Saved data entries
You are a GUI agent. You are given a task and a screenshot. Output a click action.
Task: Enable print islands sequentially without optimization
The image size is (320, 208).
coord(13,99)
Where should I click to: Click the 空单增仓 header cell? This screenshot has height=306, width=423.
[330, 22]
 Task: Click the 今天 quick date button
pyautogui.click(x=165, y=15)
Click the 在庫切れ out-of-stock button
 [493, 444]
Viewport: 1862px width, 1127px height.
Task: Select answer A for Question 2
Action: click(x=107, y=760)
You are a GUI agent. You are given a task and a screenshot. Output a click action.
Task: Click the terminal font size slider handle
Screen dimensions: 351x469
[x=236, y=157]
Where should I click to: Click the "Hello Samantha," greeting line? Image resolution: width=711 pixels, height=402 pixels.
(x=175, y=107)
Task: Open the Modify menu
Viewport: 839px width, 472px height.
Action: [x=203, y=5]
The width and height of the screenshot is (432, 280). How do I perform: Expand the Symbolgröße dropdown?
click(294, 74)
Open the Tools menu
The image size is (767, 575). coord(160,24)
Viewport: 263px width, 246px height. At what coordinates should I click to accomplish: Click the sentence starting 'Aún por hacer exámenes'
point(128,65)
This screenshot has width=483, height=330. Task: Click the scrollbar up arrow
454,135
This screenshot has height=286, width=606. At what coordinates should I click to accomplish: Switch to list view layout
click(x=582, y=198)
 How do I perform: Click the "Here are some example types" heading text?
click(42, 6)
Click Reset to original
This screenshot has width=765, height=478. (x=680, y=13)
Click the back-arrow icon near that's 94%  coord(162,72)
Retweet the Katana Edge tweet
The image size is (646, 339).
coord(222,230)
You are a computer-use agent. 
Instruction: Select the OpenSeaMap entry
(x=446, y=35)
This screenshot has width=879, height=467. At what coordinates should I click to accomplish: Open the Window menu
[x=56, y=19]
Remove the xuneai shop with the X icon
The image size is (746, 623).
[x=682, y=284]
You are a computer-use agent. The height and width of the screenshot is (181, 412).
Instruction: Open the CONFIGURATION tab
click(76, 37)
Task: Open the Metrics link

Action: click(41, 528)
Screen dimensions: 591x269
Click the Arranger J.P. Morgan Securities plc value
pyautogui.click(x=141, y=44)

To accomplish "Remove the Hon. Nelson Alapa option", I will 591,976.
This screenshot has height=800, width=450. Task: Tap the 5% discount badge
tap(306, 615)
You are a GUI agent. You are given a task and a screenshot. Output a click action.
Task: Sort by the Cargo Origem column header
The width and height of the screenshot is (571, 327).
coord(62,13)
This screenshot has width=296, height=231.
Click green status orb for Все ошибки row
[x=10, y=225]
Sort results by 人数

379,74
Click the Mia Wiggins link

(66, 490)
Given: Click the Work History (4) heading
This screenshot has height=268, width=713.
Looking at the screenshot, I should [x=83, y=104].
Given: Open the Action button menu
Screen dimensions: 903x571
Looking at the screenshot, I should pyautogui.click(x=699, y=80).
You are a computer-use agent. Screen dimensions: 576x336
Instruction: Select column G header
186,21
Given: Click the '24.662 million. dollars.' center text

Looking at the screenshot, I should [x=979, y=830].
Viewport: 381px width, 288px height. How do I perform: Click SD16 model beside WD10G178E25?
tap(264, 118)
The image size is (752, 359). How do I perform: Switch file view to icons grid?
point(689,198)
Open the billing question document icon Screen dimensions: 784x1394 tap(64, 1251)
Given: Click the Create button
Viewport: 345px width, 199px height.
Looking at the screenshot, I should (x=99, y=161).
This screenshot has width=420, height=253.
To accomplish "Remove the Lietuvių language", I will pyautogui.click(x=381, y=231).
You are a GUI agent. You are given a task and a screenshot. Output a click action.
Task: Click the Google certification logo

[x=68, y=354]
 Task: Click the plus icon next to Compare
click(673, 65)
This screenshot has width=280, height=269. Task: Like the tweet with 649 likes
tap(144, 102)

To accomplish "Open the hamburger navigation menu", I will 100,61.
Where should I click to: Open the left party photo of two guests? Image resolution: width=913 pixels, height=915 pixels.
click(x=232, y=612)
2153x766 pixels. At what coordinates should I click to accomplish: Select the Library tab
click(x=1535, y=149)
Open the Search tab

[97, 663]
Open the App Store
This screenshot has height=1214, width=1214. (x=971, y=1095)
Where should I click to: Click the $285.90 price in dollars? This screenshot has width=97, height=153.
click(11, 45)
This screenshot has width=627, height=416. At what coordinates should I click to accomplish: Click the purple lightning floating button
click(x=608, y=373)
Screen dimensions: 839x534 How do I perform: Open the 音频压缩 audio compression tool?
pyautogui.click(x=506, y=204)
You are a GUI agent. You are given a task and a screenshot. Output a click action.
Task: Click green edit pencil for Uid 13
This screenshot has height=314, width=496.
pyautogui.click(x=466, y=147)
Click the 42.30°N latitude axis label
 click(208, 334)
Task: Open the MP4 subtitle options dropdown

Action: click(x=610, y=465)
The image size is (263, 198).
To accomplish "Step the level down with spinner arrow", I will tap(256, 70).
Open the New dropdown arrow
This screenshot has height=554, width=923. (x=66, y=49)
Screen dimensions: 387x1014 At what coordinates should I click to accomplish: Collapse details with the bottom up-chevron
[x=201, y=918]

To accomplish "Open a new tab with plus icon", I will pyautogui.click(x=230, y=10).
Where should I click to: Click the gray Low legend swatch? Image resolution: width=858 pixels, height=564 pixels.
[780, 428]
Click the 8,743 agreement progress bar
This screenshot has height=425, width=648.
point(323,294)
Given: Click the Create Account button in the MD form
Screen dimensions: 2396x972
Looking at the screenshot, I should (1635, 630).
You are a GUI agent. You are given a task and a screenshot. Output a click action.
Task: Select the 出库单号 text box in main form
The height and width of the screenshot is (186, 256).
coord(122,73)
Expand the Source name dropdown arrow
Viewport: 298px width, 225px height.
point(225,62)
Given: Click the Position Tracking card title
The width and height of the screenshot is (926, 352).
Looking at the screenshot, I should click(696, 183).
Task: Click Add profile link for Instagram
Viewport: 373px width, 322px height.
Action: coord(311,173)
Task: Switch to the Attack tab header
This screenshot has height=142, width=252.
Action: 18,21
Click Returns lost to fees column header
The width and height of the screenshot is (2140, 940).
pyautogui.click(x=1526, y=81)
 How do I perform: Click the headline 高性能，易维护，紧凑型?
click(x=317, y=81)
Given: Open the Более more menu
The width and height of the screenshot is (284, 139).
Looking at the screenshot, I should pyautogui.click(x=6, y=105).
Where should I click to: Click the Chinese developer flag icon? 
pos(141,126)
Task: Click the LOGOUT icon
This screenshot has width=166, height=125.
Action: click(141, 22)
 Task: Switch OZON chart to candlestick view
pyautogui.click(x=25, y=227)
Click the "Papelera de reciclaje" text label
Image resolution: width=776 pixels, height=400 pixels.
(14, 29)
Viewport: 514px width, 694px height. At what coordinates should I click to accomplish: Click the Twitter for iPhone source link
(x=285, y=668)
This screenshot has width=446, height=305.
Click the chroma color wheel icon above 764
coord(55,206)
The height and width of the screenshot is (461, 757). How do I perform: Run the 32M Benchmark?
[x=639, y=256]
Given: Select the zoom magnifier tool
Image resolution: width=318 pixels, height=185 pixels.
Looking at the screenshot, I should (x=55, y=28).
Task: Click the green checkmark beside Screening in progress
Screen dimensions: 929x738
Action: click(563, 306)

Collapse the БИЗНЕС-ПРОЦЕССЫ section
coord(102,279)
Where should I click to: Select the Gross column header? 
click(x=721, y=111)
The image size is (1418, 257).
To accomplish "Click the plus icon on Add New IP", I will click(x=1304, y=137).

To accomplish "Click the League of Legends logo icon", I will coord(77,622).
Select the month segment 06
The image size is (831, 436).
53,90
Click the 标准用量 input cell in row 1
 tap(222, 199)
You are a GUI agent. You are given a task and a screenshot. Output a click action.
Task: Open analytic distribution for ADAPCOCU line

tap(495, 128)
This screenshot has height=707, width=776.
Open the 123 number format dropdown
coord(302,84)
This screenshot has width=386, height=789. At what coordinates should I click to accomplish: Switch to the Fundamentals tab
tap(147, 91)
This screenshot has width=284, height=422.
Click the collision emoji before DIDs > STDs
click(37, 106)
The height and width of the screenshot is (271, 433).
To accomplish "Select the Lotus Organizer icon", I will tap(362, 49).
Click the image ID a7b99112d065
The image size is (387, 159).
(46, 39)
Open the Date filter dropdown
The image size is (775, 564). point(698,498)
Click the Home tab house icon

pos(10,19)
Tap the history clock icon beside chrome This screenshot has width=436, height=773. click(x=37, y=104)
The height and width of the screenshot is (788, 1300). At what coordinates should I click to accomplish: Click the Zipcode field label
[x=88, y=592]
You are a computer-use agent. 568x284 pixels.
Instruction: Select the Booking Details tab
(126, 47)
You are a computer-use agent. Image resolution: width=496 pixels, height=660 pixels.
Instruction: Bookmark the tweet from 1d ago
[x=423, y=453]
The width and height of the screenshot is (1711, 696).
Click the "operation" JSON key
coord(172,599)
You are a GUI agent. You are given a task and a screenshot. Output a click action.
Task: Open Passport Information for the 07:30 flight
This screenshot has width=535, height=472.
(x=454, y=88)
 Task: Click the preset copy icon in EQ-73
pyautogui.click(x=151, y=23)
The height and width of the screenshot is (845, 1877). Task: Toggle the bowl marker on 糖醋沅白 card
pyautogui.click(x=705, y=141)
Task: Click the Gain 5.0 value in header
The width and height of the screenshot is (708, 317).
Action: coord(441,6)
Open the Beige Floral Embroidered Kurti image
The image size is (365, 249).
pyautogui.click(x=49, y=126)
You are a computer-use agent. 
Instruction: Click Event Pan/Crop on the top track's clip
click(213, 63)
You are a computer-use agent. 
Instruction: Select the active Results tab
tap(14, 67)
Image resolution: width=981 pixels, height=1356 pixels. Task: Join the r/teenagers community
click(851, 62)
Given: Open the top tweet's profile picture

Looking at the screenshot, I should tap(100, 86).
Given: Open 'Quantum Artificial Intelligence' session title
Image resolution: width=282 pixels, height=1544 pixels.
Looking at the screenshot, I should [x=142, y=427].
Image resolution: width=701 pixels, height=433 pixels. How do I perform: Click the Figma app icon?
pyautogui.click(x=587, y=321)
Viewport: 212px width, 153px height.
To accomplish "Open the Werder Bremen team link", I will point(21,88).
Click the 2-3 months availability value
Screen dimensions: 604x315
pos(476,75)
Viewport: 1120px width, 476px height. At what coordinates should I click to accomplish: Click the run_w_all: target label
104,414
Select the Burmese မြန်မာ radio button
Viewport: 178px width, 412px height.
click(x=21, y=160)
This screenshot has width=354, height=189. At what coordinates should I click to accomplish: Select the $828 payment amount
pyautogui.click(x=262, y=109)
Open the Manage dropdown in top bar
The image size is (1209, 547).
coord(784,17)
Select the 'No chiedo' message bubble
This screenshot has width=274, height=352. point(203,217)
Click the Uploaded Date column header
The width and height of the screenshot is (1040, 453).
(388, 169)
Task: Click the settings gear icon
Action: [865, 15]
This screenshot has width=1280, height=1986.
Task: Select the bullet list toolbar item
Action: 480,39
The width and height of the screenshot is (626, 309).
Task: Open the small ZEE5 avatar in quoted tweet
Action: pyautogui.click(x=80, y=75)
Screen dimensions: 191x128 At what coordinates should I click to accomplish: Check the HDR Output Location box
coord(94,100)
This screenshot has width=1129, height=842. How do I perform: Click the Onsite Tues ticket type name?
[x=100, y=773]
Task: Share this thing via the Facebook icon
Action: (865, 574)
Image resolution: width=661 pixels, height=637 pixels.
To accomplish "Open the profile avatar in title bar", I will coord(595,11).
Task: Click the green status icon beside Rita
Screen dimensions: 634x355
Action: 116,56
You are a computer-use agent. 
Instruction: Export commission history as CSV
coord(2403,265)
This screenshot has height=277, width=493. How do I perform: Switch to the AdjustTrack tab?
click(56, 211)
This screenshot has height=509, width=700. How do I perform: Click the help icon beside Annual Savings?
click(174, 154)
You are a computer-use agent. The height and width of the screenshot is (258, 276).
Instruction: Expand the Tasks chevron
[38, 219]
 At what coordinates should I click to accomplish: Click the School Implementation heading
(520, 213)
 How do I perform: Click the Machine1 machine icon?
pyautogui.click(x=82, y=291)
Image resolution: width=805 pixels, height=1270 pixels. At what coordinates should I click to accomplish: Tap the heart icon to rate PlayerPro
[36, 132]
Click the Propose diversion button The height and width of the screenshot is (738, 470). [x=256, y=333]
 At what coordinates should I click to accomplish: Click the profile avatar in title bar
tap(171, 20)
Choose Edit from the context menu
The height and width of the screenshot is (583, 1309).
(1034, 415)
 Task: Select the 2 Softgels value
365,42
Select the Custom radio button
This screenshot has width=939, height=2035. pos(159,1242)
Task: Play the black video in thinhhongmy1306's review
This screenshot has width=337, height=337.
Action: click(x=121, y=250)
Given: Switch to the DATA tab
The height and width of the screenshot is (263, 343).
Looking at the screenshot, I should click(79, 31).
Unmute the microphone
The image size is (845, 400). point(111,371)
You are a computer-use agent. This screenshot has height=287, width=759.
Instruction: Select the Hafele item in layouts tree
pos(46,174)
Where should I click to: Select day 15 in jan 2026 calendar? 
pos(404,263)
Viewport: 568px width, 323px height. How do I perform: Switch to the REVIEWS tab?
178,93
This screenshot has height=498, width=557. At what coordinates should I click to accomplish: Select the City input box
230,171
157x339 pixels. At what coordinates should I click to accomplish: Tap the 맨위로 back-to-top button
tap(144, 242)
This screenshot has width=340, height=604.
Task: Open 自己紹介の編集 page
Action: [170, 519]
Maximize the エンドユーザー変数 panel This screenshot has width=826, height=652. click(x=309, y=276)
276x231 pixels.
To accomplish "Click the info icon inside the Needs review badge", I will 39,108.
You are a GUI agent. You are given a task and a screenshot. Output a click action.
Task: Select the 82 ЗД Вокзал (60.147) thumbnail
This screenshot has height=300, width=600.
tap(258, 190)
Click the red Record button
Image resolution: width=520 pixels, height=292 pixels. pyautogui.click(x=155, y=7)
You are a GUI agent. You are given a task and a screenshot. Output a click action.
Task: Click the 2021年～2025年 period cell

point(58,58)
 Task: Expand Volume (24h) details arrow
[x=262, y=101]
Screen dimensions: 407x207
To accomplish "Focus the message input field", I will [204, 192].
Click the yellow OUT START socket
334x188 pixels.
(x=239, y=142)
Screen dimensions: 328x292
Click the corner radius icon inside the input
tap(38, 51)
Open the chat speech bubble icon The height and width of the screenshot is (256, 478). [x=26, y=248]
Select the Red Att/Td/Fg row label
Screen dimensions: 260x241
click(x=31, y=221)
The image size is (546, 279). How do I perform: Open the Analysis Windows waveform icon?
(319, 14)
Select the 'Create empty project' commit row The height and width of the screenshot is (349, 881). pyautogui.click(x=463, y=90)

__REQUIRED WORK__
From the records above, copy only the lines starting with the line that holds "You are a computer-use agent. Image" and going on through the line that holds "Task: Click the Gain 5.0 value in header", exactly as written.

__RESULT OF THIS EXERCISE__
You are a computer-use agent. Image resolution: width=496 pixels, height=660 pixels.
Instruction: Bookmark the tweet from 1d ago
[x=423, y=453]
The width and height of the screenshot is (1711, 696).
Click the "operation" JSON key
coord(172,599)
You are a GUI agent. You are given a task and a screenshot. Output a click action.
Task: Open Passport Information for the 07:30 flight
This screenshot has width=535, height=472.
(x=454, y=88)
 Task: Click the preset copy icon in EQ-73
pyautogui.click(x=151, y=23)
The height and width of the screenshot is (845, 1877). Task: Toggle the bowl marker on 糖醋沅白 card
pyautogui.click(x=705, y=141)
Task: Click the Gain 5.0 value in header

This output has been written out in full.